Ubicado en el corazón de Ciudad Universitaria, el Estadio Olímpico Universitario es mucho más que un recinto deportivo: es un símbolo cultural que mezcla arquitectura, paisaje volcánico y arte público mexicano en una misma vista.
Su historia comienza en los años 50, cuando la UNAM imaginó un campus moderno al sur de la ciudad. El estadio fue una de las primeras grandes obras del proyecto, pensado desde el inicio como un espacio para reunir a la comunidad, celebrar el esfuerzo deportivo y proyectar a México ante el mundo.
Hoy, su silueta inconfundible sigue siendo parte del ritual universitario: gritos de “¡Goya!”, tardes de partidos, competencias atléticas y momentos que se quedan grabados en la memoria colectiva.

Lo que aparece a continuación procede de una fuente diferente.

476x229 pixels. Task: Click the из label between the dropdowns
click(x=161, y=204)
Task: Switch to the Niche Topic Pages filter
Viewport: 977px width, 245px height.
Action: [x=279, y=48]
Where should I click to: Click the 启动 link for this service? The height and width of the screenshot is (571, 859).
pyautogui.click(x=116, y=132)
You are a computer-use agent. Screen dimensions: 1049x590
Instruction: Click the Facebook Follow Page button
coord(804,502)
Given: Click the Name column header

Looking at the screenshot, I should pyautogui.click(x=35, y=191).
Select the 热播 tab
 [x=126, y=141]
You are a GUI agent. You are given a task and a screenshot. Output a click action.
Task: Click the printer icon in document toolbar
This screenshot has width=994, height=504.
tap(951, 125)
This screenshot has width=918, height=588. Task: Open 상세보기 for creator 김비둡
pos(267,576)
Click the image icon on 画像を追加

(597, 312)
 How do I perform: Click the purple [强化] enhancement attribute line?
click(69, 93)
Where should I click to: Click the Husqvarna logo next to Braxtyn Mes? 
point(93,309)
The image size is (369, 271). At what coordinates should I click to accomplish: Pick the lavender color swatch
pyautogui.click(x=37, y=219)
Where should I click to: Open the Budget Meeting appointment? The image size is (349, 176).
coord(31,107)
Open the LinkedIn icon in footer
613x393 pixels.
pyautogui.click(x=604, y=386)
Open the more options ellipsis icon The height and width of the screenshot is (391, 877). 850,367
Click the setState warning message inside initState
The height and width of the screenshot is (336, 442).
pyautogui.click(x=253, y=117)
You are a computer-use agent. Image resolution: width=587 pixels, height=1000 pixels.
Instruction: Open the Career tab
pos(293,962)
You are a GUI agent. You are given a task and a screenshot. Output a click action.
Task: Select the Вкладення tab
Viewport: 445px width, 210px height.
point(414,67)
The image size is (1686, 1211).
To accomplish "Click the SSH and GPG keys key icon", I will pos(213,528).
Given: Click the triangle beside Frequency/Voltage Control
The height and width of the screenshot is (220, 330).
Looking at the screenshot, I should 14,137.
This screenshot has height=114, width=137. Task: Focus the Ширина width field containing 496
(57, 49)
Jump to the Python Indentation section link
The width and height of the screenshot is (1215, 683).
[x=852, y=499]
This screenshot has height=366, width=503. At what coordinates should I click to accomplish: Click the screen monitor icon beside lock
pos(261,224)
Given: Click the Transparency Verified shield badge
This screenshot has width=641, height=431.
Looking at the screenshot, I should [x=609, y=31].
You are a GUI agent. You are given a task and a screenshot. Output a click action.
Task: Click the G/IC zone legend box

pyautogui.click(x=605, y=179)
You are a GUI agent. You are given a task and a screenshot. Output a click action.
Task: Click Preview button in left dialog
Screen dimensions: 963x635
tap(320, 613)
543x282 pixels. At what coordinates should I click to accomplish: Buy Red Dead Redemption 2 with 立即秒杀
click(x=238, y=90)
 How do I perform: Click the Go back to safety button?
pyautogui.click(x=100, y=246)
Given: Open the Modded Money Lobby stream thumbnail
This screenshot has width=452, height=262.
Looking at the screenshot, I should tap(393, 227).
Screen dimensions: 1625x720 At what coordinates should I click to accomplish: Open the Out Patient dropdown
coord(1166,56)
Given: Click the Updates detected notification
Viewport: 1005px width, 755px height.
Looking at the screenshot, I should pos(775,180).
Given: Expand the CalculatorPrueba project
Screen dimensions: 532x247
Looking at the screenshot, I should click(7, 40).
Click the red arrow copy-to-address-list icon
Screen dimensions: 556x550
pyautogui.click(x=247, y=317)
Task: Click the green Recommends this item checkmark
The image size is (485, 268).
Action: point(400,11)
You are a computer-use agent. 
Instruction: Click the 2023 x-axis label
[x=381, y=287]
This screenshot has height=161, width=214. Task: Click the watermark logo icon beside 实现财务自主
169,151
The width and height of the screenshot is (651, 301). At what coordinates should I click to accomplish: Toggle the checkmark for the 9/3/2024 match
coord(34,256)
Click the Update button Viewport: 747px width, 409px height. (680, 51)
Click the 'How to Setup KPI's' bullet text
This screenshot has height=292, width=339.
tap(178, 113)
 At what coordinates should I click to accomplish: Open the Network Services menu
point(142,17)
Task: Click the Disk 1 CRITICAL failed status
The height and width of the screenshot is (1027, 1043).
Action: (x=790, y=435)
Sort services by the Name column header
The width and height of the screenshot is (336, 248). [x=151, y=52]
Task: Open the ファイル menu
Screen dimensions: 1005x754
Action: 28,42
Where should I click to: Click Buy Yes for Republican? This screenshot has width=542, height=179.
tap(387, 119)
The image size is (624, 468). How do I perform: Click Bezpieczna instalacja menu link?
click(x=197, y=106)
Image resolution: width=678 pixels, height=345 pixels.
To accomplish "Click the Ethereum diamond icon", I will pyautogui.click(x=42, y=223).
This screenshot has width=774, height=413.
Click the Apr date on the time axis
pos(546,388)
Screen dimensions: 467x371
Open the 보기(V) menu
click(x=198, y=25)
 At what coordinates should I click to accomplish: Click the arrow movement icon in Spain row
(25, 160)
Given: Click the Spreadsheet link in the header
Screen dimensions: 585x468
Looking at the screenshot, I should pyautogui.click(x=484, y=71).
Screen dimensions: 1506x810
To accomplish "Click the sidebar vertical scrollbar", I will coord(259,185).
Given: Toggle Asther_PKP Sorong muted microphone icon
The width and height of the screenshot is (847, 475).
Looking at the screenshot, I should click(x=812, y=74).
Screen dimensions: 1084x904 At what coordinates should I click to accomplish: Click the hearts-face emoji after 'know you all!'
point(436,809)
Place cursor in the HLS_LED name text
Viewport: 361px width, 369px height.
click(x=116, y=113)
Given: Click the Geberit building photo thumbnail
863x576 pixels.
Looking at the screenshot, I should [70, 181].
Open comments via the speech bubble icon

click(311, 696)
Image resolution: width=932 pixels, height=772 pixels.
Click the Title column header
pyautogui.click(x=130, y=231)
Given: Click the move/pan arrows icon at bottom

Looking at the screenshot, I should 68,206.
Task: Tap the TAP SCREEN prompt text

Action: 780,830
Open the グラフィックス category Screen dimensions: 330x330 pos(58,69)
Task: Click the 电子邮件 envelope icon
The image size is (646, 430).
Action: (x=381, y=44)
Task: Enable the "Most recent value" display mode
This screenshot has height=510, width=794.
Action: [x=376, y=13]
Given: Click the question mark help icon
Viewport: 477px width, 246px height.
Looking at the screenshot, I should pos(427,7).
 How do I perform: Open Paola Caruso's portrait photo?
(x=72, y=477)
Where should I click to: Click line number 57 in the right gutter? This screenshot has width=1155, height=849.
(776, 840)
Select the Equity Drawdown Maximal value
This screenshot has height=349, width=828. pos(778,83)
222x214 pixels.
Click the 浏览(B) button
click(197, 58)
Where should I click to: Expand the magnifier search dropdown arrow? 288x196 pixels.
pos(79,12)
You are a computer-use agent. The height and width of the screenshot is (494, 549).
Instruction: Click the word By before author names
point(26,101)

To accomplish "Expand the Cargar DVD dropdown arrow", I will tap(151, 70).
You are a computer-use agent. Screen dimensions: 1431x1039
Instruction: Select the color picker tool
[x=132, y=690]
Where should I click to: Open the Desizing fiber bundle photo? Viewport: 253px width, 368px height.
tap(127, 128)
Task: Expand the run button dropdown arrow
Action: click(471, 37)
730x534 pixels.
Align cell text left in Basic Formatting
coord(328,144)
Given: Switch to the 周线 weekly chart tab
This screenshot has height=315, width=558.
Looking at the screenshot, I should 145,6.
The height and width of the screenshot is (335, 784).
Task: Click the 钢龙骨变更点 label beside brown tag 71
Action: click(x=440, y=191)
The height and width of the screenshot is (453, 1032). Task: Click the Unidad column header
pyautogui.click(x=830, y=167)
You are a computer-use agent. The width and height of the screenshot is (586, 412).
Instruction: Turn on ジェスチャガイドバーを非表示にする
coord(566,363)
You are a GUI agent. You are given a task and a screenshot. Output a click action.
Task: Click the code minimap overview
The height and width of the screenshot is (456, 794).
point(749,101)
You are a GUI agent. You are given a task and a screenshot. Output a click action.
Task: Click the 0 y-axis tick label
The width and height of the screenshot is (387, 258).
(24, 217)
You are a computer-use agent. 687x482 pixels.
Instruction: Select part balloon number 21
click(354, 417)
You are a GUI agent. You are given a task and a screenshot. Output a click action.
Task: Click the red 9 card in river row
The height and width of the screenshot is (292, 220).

Su construcción marcó un antes y un después, porque desde muy temprano se convirtió en punto de encuentro para competencias nacionales e internacionales.
Con el tiempo, el estadio se volvió un escenario multiusos: atletismo, futbol, futbol americano, ceremonias, conciertos y eventos masivos. Pero, sobre todo, se consolidó como un lugar emocional: el sitio donde la comunidad se reconoce, se reúne y se celebra.
En 1968 se inmortalizó como sede principal de los Juegos Olímpicos de México. Ahí se vivieron las ceremonias de apertura y clausura, además de las competencias de atletismo.
Uno de los momentos más recordados ocurrió durante la inauguración: Enriqueta Basilio hizo historia al convertirse en la primera mujer en encender el pebetero olímpico. Ese ascenso, frente a miles de personas, convirtió al estadio en un símbolo internacional del olimpismo y de un México moderno que quería dialogar con el mundo.
El Estadio Olímpico Universitario forma parte del Campus Central de Ciudad Universitaria, reconocido por su valor arquitectónico y cultural. Es un lugar donde la identidad universitaria se vive en grande… y donde la historia se puede leer en piedra.
El Estadio Olímpico Universitario se asienta en el Pedregal de San Ángel, un paisaje de roca volcánica formado por la erupción del volcán Xitle. Ese entorno oscuro y rocoso no fue un obstáculo: se convirtió en parte esencial del diseño.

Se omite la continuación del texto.